KDV gibi dolaylı vergiler, özellikle devletlerin vergi toplama harcamalarını ve eforunu aza indirmesiyle tercih ediliyor. Bu bağlamda Türkiye’nin, 2002’de 100 TL’lik vergi toplamak için 0,72 kuruş ödediğini, vergi sistemindeki tüm bu değişikliklerden sonra, 2022’de aynı tutarda vergi toplamak için 0,34 kuruş harcandığını eklemek gerekiyor.
2001'den Bu Yana İlk Artış
1985’te uygulamaya ilk konulduğunda, genel KDV oranı temel gıda maddeleri için 0, diğer maddeler için %10’du. 1986’da, %0 vergi uygulanan temel gıda maddelerinin yanına %1 ve %5 KDV alınacak iki indirimli kategori daha eklendi.

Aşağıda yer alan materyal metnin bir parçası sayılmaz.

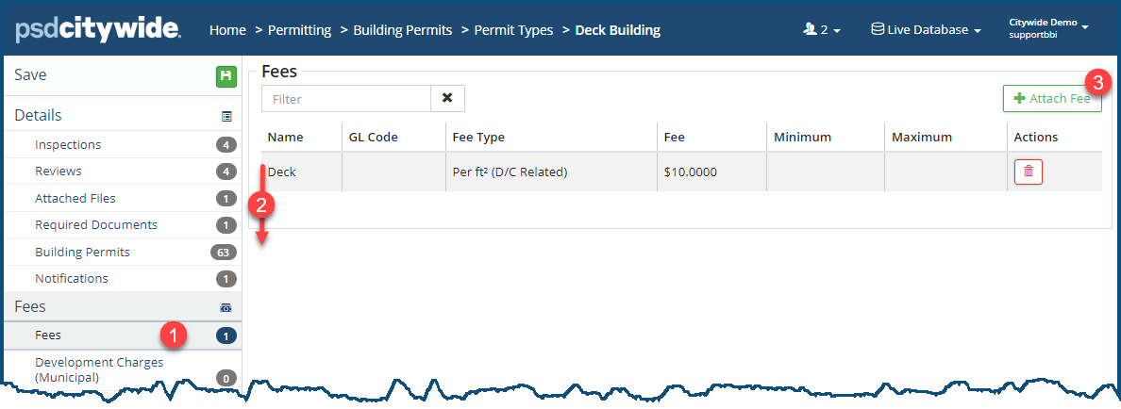1121x409 pixels.
Task: Go to Required Documents
Action: pyautogui.click(x=96, y=225)
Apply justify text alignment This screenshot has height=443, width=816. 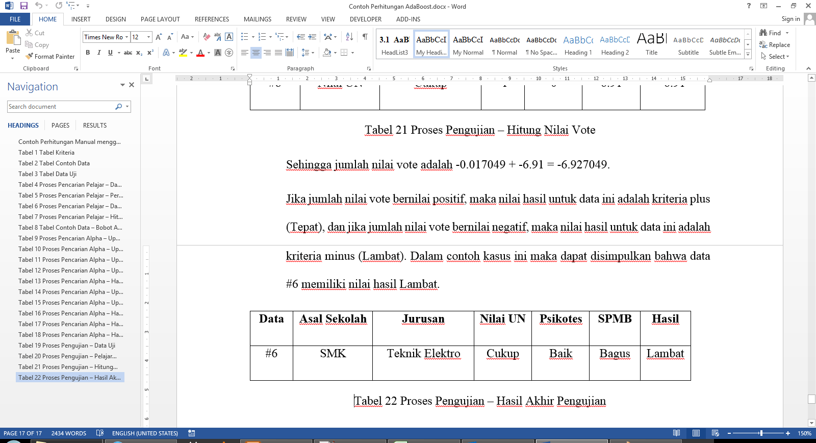[x=278, y=53]
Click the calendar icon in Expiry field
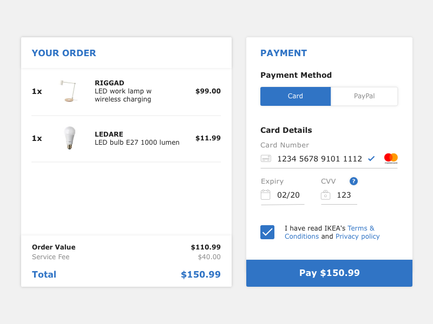Image resolution: width=433 pixels, height=324 pixels. tap(266, 195)
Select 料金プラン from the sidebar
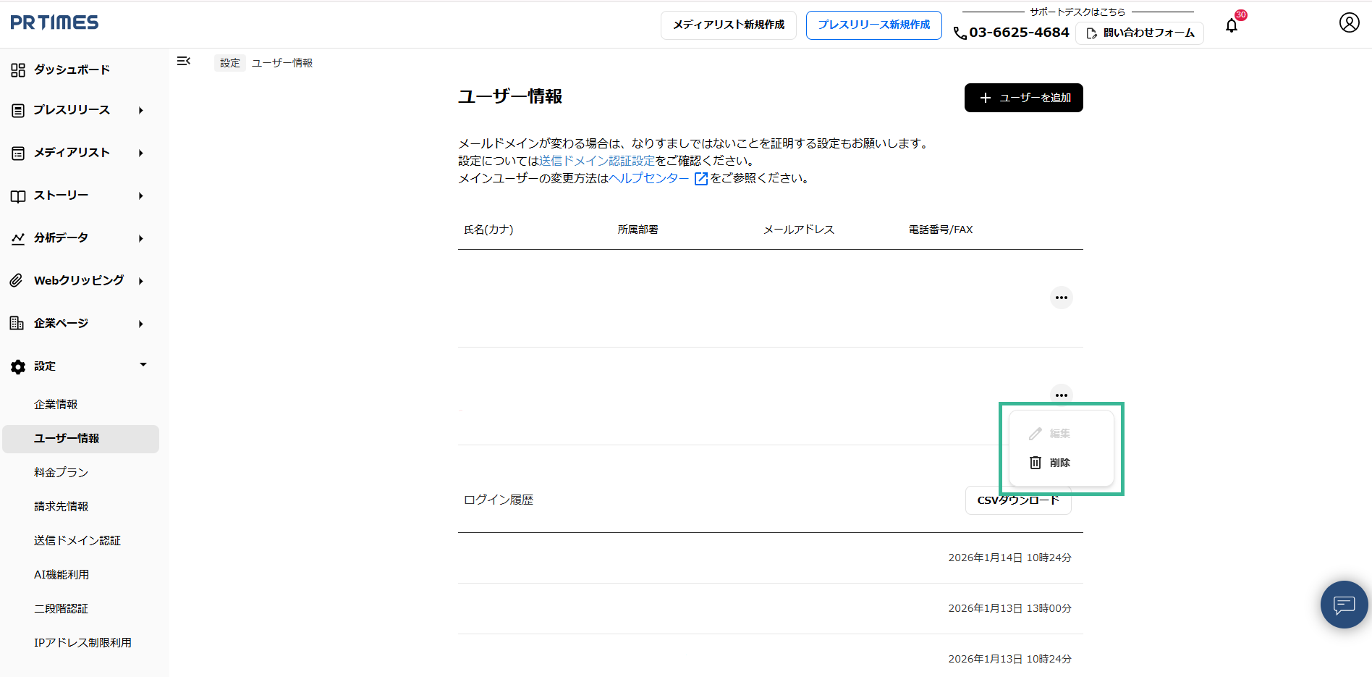This screenshot has width=1372, height=677. pos(61,472)
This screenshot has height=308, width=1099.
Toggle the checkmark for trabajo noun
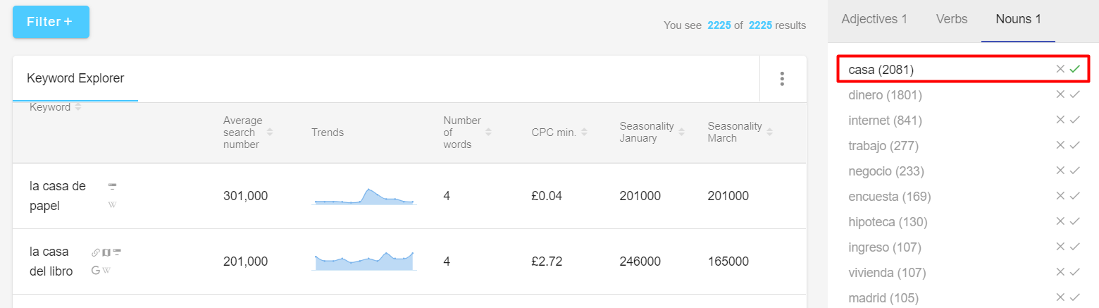click(x=1074, y=145)
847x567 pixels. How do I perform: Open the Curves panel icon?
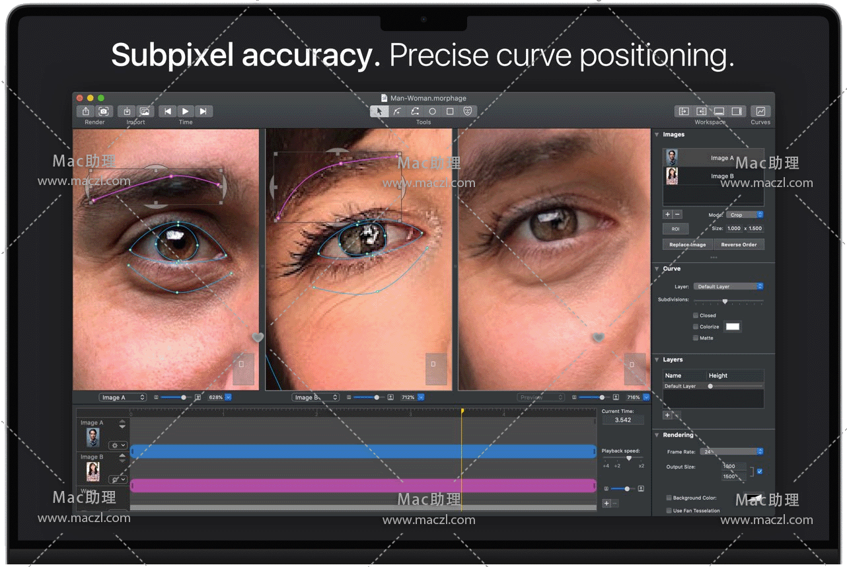pyautogui.click(x=760, y=112)
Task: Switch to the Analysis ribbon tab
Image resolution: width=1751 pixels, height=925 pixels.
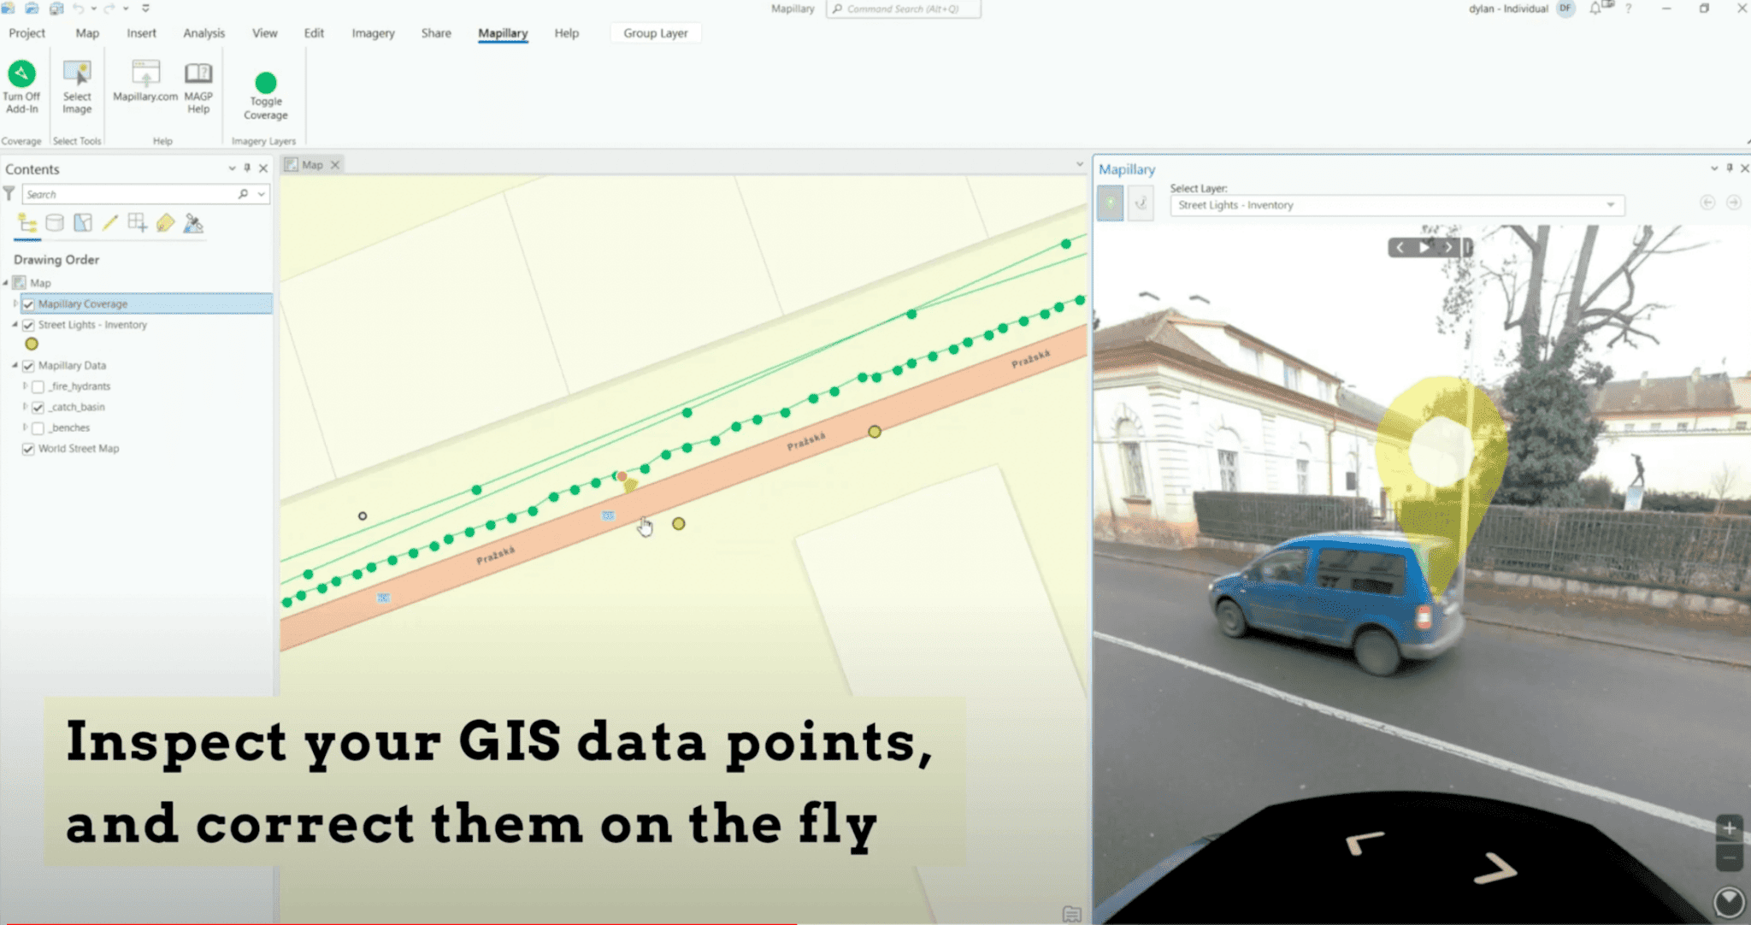Action: 203,32
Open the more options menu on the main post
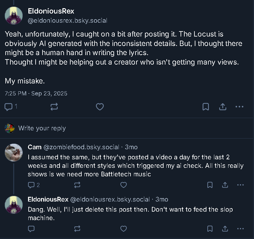The height and width of the screenshot is (239, 254). coord(239,107)
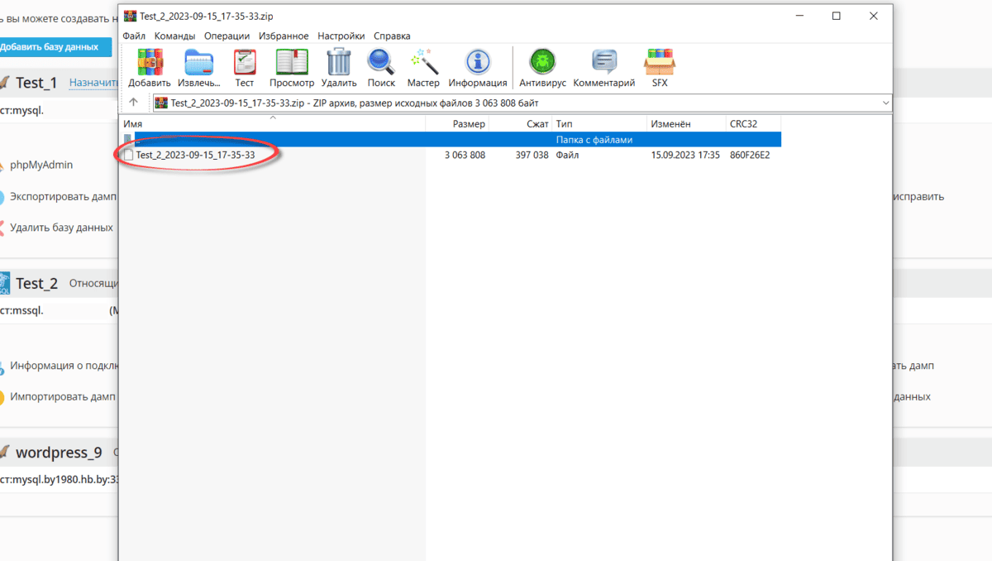Click the Добавить (Add) archive icon

click(x=150, y=66)
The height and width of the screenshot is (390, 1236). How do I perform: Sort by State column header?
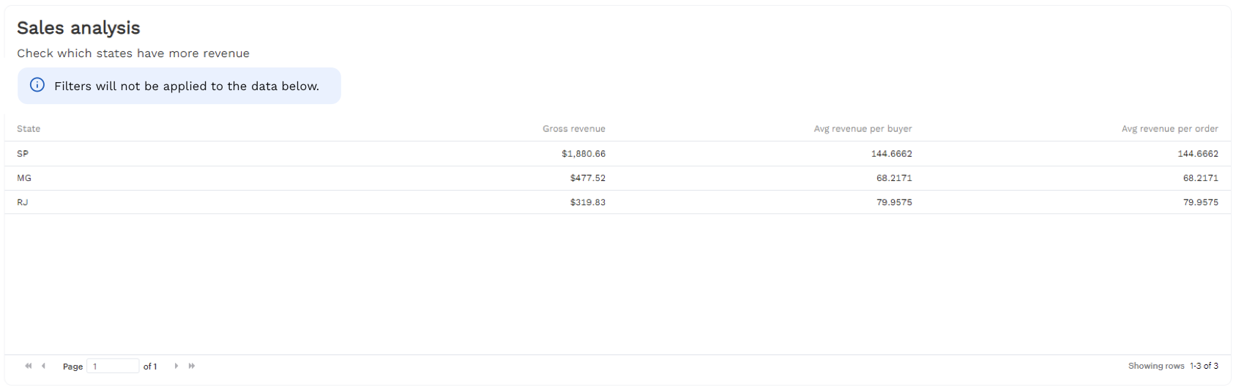coord(29,129)
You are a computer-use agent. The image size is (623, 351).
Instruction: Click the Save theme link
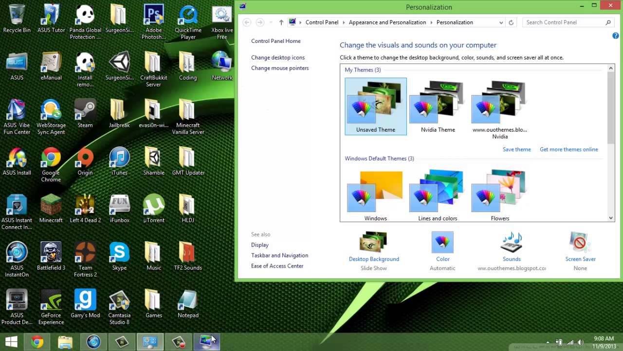pos(516,149)
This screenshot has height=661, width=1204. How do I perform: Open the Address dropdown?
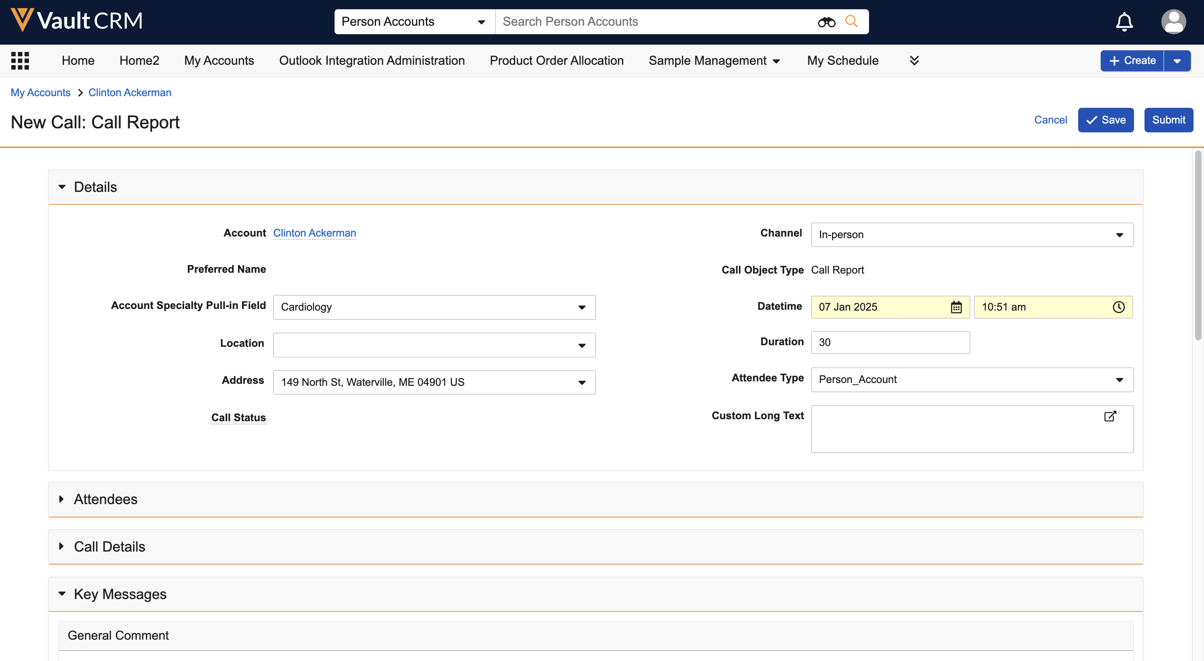click(434, 382)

KDV oranı ilk kez 1988’de %12’ye yükseltilirken, %8’lik bir indirim grubu daha oluşturuldu ve ileride ÖTV olacak “yükseltilmiş oranlar” ilk kez %15 ile bir kategoride uygulanmaya başladı.
KDV’nın %11, %12, %15 ve %17 aralığında değişen oran uygulamalarının ardından, ekonomik kriz içinde 2001 tarihinde %18’e çıkarıldı ve başka bir ekonomik kriz ile mücadele edilen bugünlere dek sabit kaldı.